[[ Available records open ]]
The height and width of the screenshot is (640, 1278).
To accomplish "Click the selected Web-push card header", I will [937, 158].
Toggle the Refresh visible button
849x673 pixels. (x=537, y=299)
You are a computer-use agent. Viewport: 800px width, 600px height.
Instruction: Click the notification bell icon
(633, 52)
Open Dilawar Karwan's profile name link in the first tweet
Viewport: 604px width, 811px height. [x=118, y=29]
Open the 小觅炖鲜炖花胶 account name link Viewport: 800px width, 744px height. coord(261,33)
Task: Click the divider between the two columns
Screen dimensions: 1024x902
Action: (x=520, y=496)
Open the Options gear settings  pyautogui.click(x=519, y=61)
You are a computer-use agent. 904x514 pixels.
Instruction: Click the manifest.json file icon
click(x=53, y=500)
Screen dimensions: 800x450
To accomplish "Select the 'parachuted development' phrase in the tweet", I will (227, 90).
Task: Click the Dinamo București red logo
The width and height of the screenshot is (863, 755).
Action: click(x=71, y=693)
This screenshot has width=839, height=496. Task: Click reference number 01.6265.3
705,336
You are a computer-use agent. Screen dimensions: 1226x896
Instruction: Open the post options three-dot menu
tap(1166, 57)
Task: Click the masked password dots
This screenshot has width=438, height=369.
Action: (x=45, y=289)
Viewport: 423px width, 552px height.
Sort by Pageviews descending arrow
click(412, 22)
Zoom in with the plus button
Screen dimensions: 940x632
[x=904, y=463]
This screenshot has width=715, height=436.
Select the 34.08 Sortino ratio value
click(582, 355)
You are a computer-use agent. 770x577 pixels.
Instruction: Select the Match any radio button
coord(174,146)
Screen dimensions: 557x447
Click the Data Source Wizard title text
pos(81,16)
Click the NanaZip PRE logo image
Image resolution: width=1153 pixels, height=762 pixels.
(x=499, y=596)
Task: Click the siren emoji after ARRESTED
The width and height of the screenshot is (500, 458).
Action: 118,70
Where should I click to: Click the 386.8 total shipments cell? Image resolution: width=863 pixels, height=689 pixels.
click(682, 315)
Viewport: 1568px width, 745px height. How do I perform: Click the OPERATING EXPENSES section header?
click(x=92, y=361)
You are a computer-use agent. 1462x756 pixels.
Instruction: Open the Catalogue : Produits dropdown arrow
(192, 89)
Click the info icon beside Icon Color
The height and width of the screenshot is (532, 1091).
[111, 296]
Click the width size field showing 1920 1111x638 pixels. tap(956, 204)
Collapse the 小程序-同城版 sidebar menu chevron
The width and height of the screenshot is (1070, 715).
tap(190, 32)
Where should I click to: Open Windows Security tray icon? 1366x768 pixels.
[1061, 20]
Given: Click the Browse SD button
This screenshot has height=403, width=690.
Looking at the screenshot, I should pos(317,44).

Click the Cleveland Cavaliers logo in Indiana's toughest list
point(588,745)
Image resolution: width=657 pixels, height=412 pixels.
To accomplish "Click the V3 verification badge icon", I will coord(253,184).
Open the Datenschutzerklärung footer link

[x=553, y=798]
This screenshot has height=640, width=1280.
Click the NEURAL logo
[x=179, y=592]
[[ Available records closed ]]
What the task asks :: In your answer, repeat each line of the material word for word.

Worked solution ::
The height and width of the screenshot is (640, 1278).
To accomplish "Click the selected Web-push card header", I will [937, 158].
Toggle the Refresh visible button
849x673 pixels. (x=537, y=299)
You are a computer-use agent. Viewport: 800px width, 600px height.
Instruction: Click the notification bell icon
(633, 52)
Open Dilawar Karwan's profile name link in the first tweet
Viewport: 604px width, 811px height. [x=118, y=29]
Open the 小觅炖鲜炖花胶 account name link Viewport: 800px width, 744px height. coord(261,33)
Task: Click the divider between the two columns
Screen dimensions: 1024x902
Action: (x=520, y=496)
Open the Options gear settings  pyautogui.click(x=519, y=61)
You are a computer-use agent. 904x514 pixels.
Instruction: Click the manifest.json file icon
click(x=53, y=500)
Screen dimensions: 800x450
To accomplish "Select the 'parachuted development' phrase in the tweet", I will (227, 90).
Task: Click the Dinamo București red logo
The width and height of the screenshot is (863, 755).
Action: click(x=71, y=693)
This screenshot has width=839, height=496. Task: Click reference number 01.6265.3
705,336
You are a computer-use agent. Screen dimensions: 1226x896
Instruction: Open the post options three-dot menu
tap(1166, 57)
Task: Click the masked password dots
This screenshot has width=438, height=369.
Action: (x=45, y=289)
Viewport: 423px width, 552px height.
Sort by Pageviews descending arrow
click(412, 22)
Zoom in with the plus button
Screen dimensions: 940x632
[x=904, y=463]
This screenshot has width=715, height=436.
Select the 34.08 Sortino ratio value
click(582, 355)
You are a computer-use agent. 770x577 pixels.
Instruction: Select the Match any radio button
coord(174,146)
Screen dimensions: 557x447
Click the Data Source Wizard title text
pos(81,16)
Click the NanaZip PRE logo image
Image resolution: width=1153 pixels, height=762 pixels.
(x=499, y=596)
Task: Click the siren emoji after ARRESTED
The width and height of the screenshot is (500, 458).
Action: 118,70
Where should I click to: Click the 386.8 total shipments cell? Image resolution: width=863 pixels, height=689 pixels.
click(682, 315)
Viewport: 1568px width, 745px height. How do I perform: Click the OPERATING EXPENSES section header?
click(x=92, y=361)
You are a computer-use agent. 1462x756 pixels.
Instruction: Open the Catalogue : Produits dropdown arrow
(192, 89)
Click the info icon beside Icon Color
The height and width of the screenshot is (532, 1091).
[111, 296]
Click the width size field showing 1920 1111x638 pixels. tap(956, 204)
Collapse the 小程序-同城版 sidebar menu chevron
The width and height of the screenshot is (1070, 715).
tap(190, 32)
Where should I click to: Open Windows Security tray icon? 1366x768 pixels.
[1061, 20]
Given: Click the Browse SD button
This screenshot has height=403, width=690.
Looking at the screenshot, I should pos(317,44).

Click the Cleveland Cavaliers logo in Indiana's toughest list
point(588,745)
Image resolution: width=657 pixels, height=412 pixels.
To accomplish "Click the V3 verification badge icon", I will coord(253,184).
Open the Datenschutzerklärung footer link

[x=553, y=798]
This screenshot has height=640, width=1280.
Click the NEURAL logo
[x=179, y=592]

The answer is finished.